Muchas personas describen un café como “dulce” incluso cuando no se le ha añadido azúcar. Puede recordar a miel, caramelo, chocolate o frutas maduras. Esto suele generar confusión: ¿cómo puede ser dulce algo que, químicamente, casi no tiene azúcar? La respuesta no está en un ingrediente oculto, sino en una combinación de química, extracción y percepción sensorial.
El café verde contiene azúcares naturales, siendo la sacarosa. Sin embargo, durante el tueste gran parte de esta sacarosa se transforma debido a las altas temperaturas. A través de procesos químicos como la reacción de Maillard y la caramelización se generan cientos de compuestos aromáticos nuevos que contribuyen al aroma y sabor característicos del café tostado (Clarke & Macrae, 1985; Buffo & Cardelli-Freire, 2004).
Curiosamente, muchos de estos compuestos no son dulces desde el punto de vista químico. Es decir, no activan directamente los receptores del dulzor como lo haría la sacarosa. Sin embargo, generan aromas que nuestro cerebro asocia con alimentos dulces, como el caramelo, la vainilla, el cacao, la miel o ciertas frutas maduras. Esta asociación entre aroma y sabor es una de las razones por las que podemos percibir un café como dulce aun cuando contiene muy poco azúcar en la taza.

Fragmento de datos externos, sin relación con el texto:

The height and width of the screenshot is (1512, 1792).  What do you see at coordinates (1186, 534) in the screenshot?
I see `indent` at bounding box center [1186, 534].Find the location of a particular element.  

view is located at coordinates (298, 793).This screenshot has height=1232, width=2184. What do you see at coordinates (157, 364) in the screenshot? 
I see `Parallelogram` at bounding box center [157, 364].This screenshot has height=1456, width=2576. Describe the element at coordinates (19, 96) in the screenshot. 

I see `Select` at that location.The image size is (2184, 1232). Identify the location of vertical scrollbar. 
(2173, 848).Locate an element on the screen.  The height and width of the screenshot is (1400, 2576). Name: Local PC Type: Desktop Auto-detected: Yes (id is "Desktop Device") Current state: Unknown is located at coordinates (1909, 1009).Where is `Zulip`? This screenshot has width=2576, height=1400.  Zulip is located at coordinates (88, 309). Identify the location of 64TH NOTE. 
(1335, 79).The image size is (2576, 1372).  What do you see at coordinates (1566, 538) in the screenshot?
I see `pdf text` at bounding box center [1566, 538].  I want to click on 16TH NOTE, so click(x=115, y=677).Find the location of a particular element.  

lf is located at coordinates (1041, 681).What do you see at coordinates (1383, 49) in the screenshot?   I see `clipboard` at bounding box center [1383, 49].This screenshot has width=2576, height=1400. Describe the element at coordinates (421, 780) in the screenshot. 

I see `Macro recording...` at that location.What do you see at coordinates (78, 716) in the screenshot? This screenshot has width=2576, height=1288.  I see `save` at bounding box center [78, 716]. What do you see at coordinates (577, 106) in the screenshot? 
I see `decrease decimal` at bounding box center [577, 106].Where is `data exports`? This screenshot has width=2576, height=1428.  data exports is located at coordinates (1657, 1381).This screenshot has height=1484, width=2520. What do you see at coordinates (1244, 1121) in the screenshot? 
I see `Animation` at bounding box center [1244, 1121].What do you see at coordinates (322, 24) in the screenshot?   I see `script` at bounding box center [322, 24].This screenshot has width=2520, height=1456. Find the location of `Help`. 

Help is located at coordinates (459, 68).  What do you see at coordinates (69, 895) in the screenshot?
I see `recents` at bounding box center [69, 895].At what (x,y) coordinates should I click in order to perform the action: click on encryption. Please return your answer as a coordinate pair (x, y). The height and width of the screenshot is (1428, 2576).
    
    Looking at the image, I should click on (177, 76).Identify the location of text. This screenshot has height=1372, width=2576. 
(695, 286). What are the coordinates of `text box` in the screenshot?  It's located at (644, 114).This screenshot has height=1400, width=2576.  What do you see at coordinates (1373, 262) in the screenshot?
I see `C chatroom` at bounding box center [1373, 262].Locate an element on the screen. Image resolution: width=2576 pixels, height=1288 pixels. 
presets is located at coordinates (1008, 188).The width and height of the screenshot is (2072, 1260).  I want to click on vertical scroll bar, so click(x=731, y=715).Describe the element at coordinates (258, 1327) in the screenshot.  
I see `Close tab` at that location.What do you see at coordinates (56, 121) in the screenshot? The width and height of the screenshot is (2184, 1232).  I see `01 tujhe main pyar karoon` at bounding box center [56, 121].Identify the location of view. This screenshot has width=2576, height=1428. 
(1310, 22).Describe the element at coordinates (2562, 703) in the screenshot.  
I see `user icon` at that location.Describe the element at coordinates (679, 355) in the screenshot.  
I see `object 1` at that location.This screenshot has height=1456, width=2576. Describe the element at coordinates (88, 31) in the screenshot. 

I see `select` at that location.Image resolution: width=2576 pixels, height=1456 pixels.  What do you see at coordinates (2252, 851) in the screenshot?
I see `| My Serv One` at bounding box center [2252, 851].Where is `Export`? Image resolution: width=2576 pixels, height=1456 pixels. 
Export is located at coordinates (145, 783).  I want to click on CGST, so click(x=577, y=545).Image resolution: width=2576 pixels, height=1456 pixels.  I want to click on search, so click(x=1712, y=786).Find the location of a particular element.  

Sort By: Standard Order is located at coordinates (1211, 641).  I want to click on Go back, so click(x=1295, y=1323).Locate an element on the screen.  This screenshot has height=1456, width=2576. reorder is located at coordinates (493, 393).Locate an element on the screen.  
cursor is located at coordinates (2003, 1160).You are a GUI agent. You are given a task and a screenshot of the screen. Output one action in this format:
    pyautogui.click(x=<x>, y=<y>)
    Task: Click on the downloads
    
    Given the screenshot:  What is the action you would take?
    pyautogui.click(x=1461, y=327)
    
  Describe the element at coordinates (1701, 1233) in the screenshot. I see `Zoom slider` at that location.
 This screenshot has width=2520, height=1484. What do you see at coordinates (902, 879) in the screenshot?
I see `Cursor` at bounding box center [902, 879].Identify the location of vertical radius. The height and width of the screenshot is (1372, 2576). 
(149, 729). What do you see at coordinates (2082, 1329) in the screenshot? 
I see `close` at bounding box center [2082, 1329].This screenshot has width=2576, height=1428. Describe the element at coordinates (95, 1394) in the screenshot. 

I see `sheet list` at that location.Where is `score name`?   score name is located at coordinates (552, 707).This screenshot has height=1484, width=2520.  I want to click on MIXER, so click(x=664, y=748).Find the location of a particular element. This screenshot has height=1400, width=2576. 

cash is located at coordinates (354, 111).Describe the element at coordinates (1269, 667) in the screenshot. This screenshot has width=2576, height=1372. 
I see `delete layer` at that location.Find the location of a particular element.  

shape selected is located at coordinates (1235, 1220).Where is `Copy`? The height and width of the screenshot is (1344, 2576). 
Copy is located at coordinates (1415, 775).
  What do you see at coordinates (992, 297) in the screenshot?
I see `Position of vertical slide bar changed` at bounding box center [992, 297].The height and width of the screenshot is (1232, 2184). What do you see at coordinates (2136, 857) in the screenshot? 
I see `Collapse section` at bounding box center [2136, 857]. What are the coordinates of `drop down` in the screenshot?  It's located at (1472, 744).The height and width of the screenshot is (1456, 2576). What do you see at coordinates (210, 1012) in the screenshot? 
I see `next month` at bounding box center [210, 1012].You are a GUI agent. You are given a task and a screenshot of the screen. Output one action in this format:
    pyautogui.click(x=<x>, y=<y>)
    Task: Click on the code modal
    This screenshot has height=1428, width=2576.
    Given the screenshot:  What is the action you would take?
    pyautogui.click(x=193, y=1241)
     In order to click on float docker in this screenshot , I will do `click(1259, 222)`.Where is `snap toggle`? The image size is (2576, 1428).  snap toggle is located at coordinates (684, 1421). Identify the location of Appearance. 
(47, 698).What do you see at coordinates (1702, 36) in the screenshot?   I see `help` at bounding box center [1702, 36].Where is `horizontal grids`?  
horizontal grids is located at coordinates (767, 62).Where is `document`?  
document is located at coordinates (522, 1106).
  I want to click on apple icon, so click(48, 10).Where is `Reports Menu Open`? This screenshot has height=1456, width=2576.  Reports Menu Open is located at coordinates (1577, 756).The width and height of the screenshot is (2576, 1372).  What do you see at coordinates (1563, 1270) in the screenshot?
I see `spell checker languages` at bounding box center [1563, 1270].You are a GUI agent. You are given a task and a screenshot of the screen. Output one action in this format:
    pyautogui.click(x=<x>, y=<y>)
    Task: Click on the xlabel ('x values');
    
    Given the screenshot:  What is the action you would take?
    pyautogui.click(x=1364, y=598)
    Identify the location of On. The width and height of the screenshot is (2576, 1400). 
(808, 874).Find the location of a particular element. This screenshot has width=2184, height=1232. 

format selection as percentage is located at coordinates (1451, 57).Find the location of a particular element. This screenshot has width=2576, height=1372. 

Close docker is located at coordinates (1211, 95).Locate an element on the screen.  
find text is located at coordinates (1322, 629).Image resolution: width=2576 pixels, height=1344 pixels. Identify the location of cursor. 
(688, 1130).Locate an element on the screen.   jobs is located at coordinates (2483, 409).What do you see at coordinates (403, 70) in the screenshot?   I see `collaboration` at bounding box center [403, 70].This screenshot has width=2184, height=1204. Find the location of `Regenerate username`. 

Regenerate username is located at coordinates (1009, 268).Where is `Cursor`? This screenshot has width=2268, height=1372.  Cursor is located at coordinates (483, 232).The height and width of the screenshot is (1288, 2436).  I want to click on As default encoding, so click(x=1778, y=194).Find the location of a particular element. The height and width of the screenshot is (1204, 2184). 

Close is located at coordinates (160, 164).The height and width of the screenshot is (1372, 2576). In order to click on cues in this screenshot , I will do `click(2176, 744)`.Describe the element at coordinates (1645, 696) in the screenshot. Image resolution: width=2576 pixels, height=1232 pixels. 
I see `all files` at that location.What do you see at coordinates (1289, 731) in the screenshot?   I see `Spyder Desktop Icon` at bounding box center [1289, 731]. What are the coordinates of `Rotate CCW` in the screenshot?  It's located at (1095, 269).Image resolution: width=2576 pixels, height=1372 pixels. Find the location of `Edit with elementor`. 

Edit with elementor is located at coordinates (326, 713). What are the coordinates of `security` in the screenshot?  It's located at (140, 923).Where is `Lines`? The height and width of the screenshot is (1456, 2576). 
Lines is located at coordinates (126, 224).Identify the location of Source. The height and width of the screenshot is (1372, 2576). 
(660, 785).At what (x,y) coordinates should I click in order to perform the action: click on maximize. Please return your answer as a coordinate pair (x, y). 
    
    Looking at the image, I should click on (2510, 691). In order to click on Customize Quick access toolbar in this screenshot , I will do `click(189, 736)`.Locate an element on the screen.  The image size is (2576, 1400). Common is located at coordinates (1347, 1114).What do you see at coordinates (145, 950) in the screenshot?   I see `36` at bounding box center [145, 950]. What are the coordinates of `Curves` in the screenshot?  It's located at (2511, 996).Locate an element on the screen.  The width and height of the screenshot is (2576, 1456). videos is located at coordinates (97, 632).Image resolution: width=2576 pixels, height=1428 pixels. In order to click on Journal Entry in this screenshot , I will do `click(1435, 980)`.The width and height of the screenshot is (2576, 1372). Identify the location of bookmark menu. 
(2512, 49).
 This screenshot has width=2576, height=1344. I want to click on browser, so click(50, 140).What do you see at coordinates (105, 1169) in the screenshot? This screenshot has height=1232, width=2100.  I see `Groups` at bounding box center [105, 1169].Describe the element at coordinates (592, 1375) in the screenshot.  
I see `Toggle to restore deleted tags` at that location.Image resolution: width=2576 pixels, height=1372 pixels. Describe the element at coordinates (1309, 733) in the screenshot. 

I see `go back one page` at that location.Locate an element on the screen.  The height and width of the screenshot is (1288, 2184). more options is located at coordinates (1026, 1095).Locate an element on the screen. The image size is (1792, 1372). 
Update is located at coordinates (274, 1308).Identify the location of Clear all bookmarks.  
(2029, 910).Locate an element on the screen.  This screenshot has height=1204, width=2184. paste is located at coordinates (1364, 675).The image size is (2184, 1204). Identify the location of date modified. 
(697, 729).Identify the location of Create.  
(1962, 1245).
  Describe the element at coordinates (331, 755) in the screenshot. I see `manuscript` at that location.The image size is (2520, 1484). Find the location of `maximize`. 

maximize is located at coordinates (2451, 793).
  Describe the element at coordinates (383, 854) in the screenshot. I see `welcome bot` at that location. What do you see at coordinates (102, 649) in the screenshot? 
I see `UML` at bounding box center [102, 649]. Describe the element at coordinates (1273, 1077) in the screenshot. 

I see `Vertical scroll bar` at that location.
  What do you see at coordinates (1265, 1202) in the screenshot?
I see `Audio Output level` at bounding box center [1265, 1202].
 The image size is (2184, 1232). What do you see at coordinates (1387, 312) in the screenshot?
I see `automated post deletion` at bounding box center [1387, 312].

El grado de tueste desempeña un papel importante en este fenómeno. Durante el desarrollo del tueste se forman y transforman numerosos compuestos aromáticos. En muchos cafés de tueste medio suele encontrarse un equilibrio entre la formación de compuestos asociados a notas dulces y la conservación de otros atributos aromáticos complejos. Por el contrario, en tuestes muy oscuros algunos de estos compuestos pueden degradarse o quedar enmascarados por sabores más amargos, ahumados o tostados, disminuyendo la percepción de dulzor (Farah, 2012; Buffo & Cardelli-Freire, 2004).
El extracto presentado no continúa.